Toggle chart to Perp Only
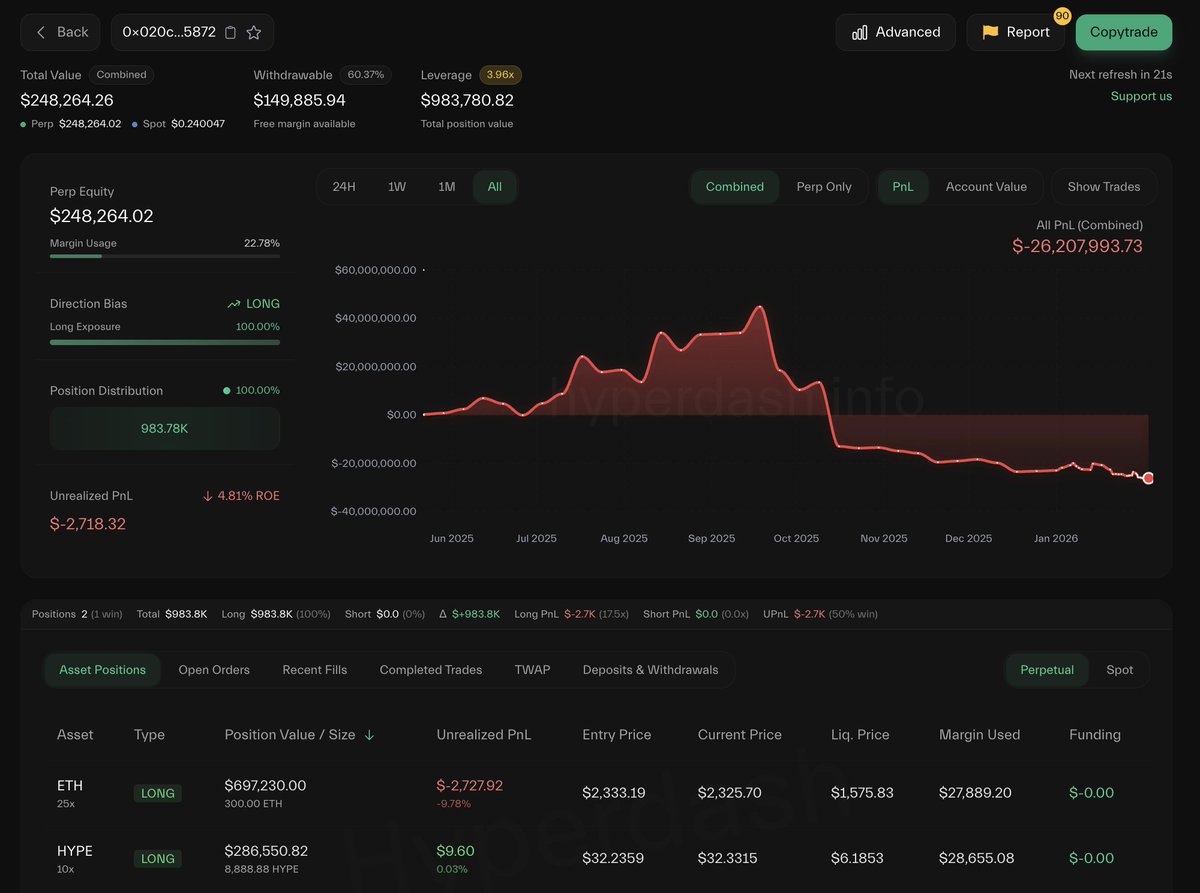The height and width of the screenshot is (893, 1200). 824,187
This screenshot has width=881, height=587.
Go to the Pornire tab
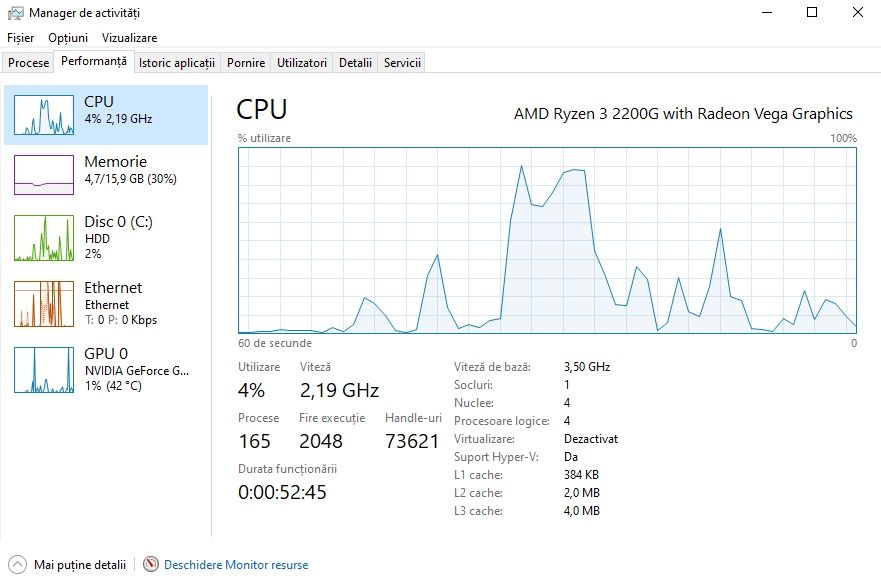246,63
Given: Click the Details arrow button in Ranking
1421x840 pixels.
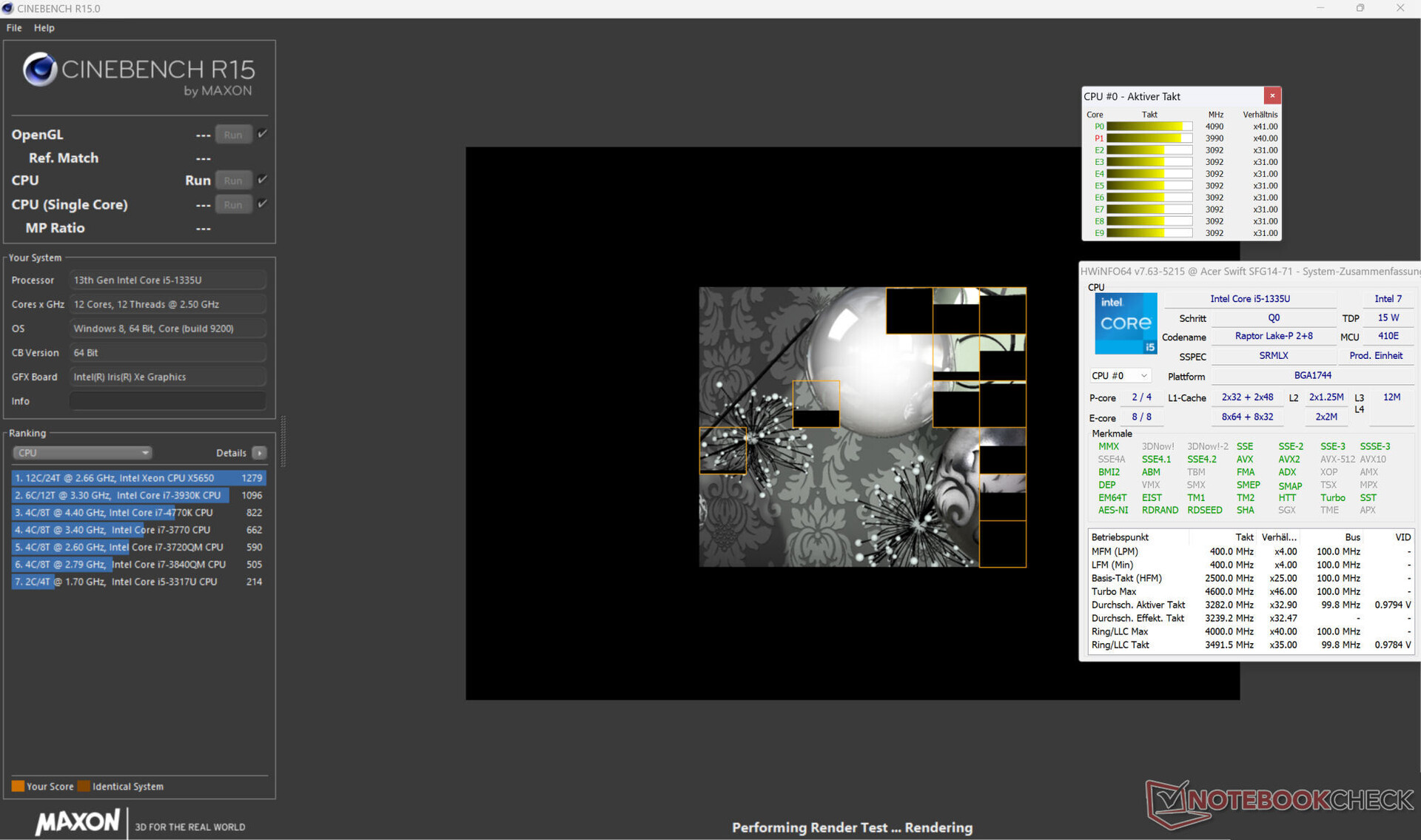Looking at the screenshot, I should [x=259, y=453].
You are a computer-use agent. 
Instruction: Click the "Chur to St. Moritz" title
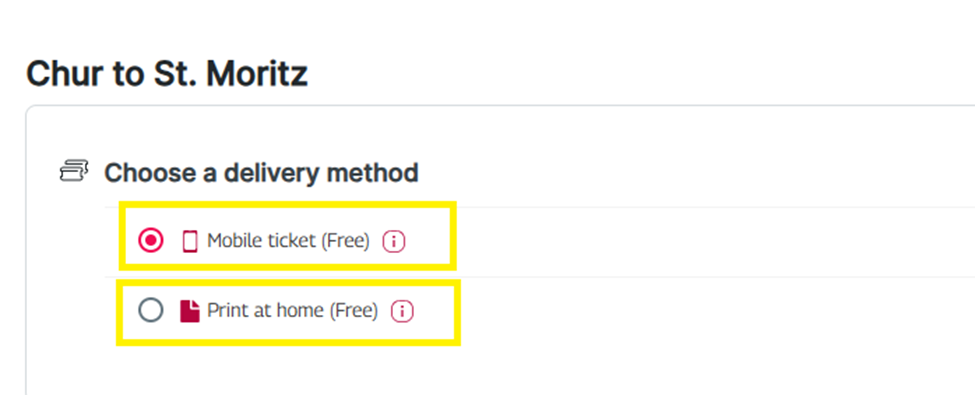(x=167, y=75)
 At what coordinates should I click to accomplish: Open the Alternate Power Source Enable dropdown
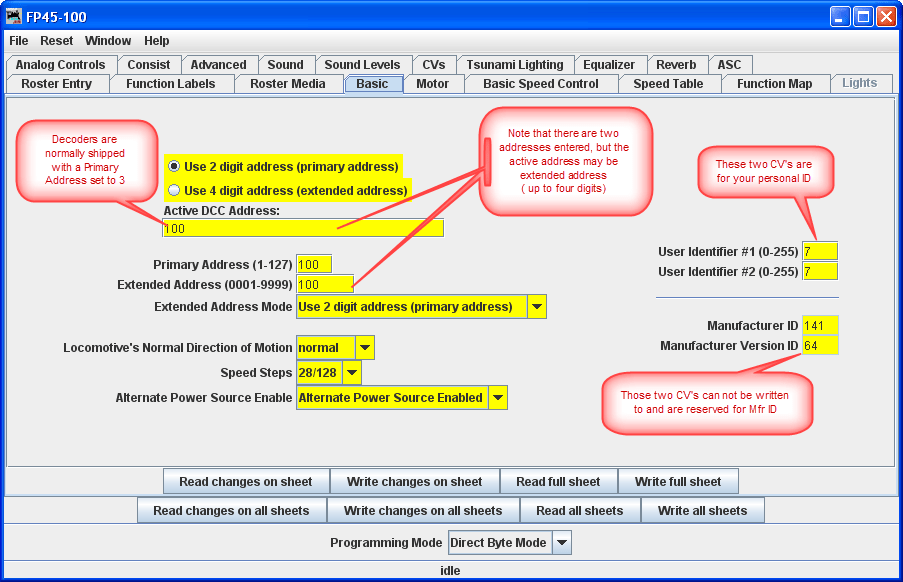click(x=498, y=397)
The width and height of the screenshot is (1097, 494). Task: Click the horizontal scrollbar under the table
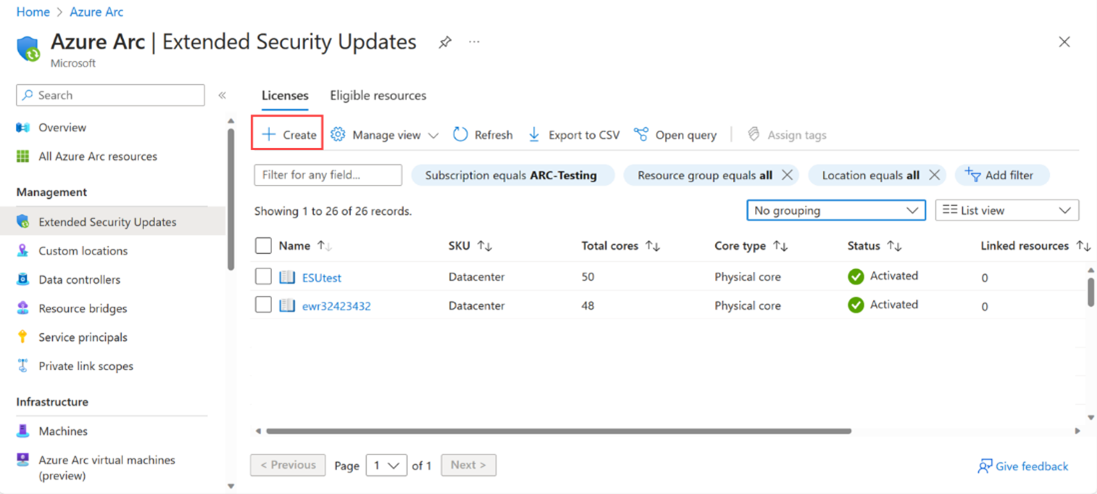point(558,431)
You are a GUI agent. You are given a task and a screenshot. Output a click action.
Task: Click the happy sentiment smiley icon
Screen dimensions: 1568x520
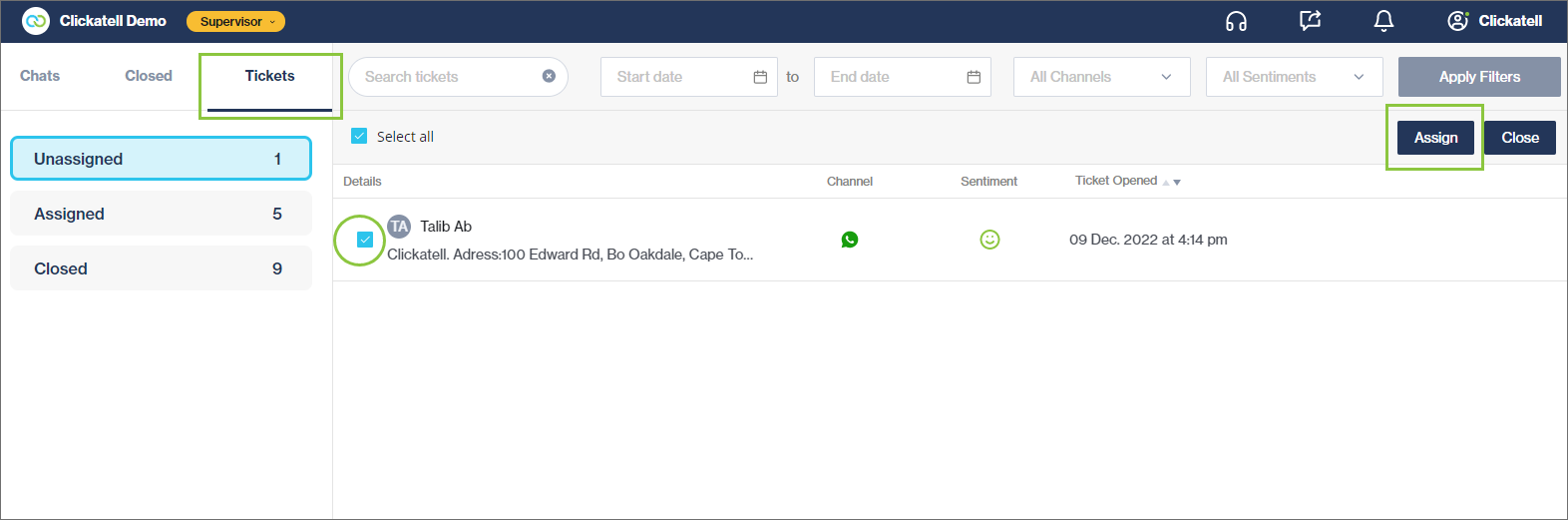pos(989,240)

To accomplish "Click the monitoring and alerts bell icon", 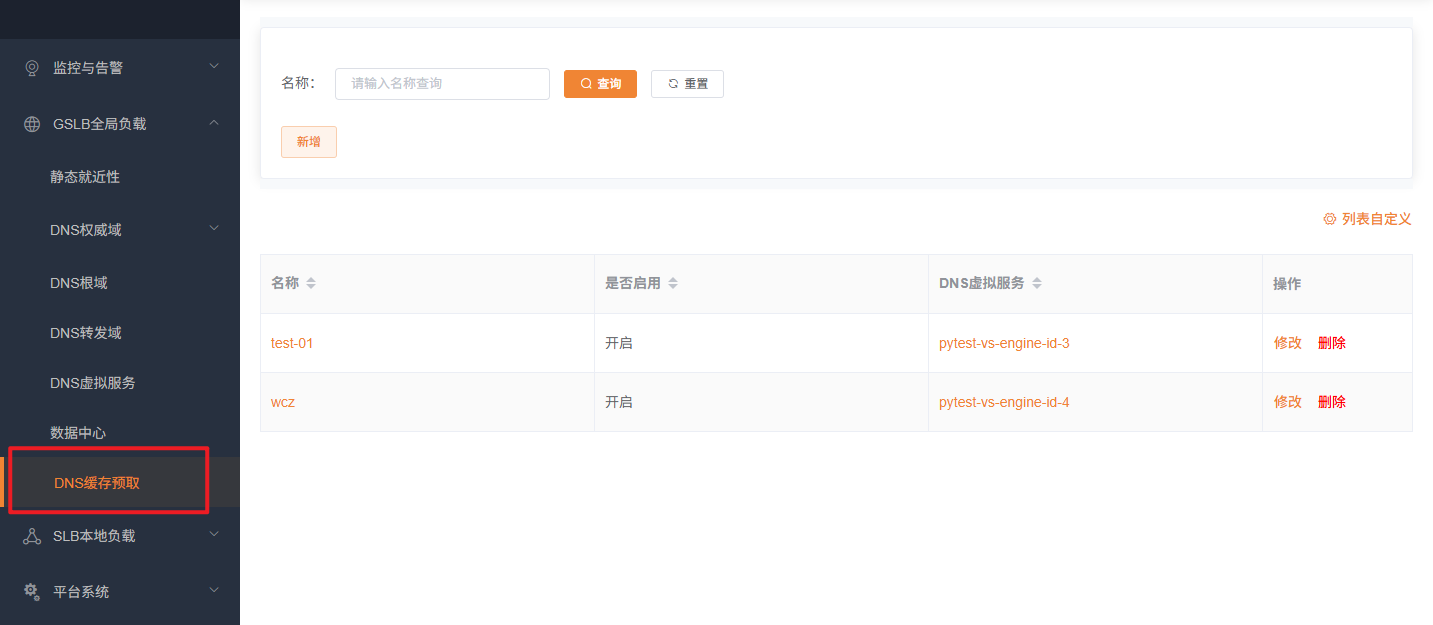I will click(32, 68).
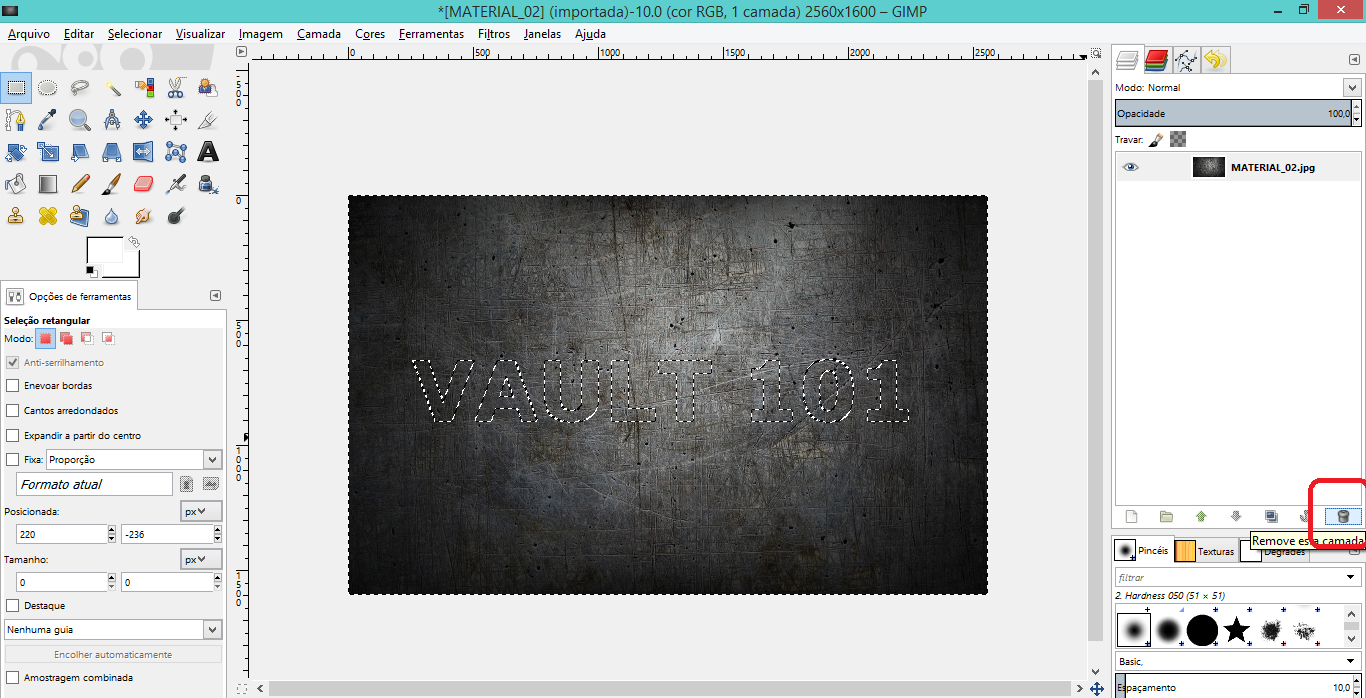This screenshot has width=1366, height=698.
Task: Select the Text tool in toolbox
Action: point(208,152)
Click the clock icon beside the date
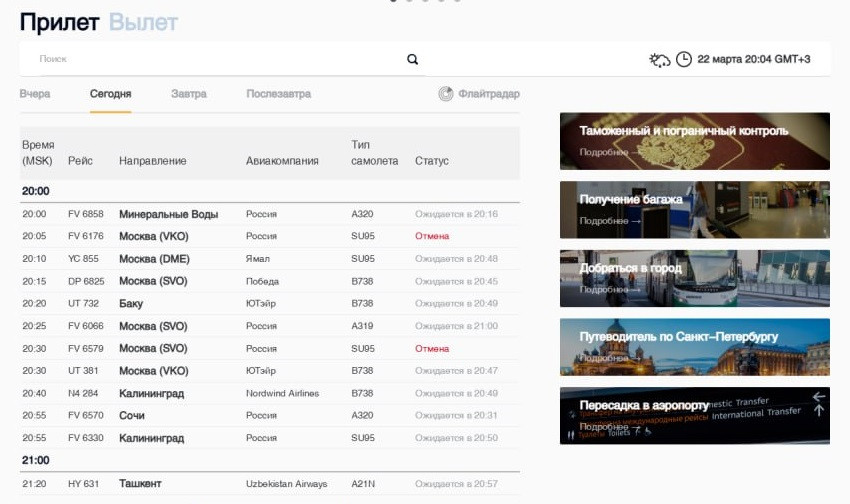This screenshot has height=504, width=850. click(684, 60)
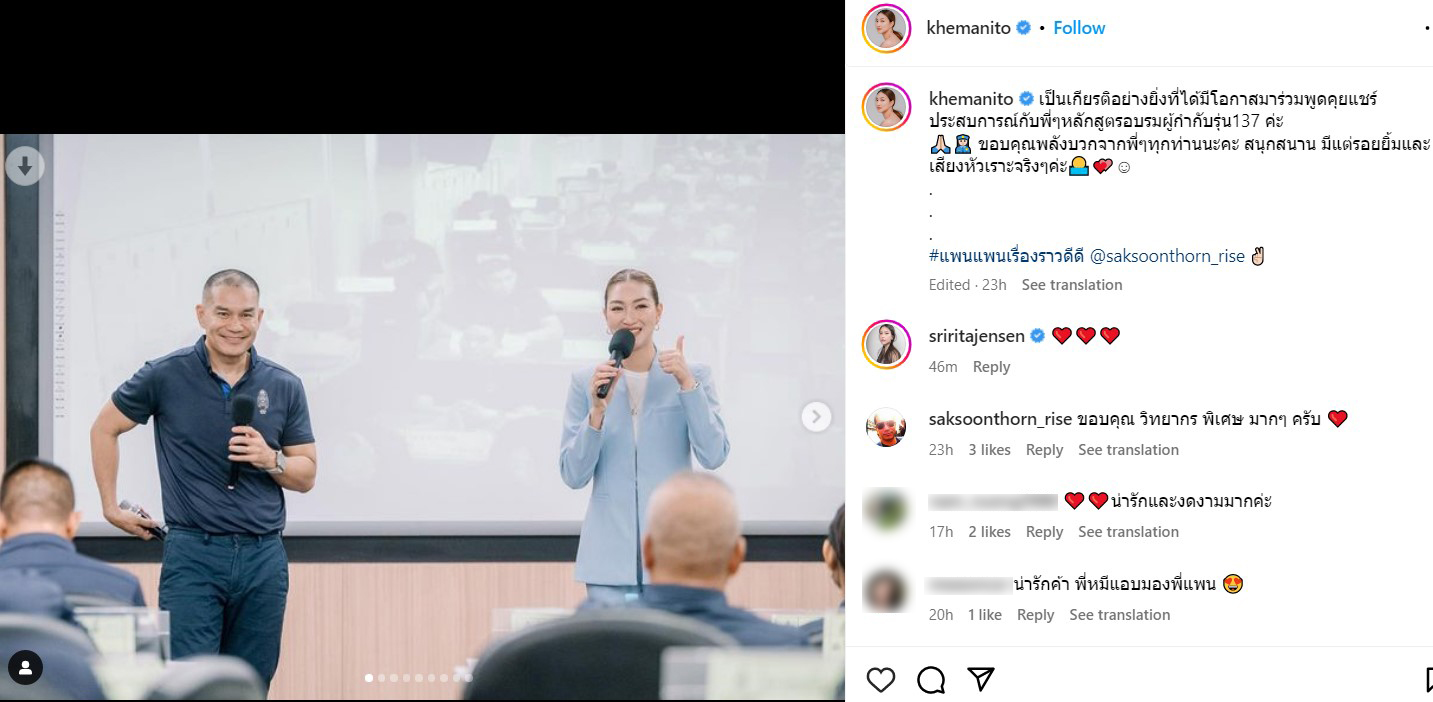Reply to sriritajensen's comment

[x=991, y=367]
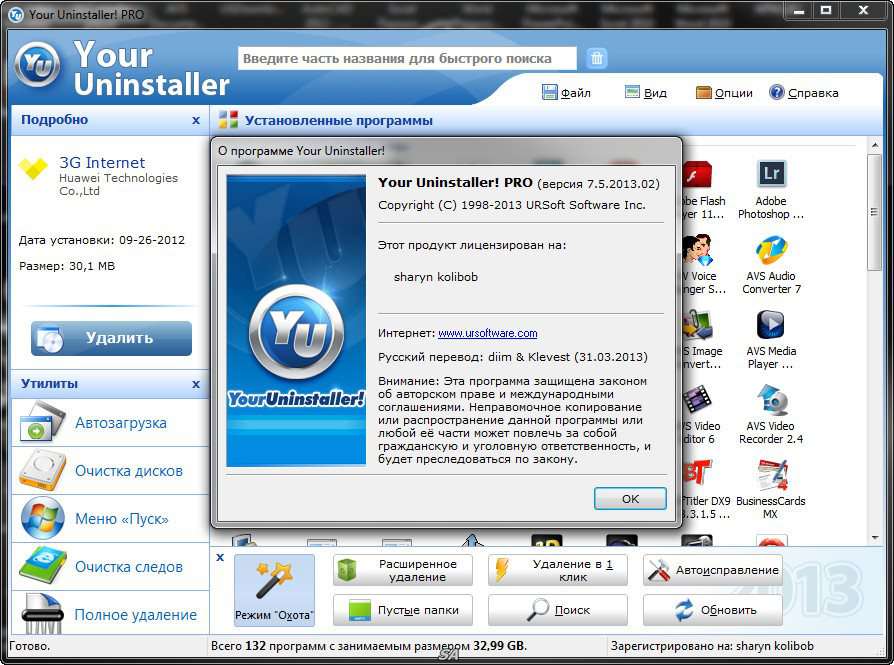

========

### EXERCISE OBJECTIVE
Copy the listing again, from the line with "Given: Click the" up to and including the line with "click(x=498, y=397)". Leave the pictures out of your answer.

### FINISHED TASK
Given: Click the Details arrow button in Ranking
1421x840 pixels.
Looking at the screenshot, I should [x=259, y=453].
You are a computer-use agent. 
Instruction: Click the "Chur to St. Moritz" title
(x=167, y=75)
 At what coordinates should I click to accomplish: Open the Alternate Power Source Enable dropdown
click(x=498, y=397)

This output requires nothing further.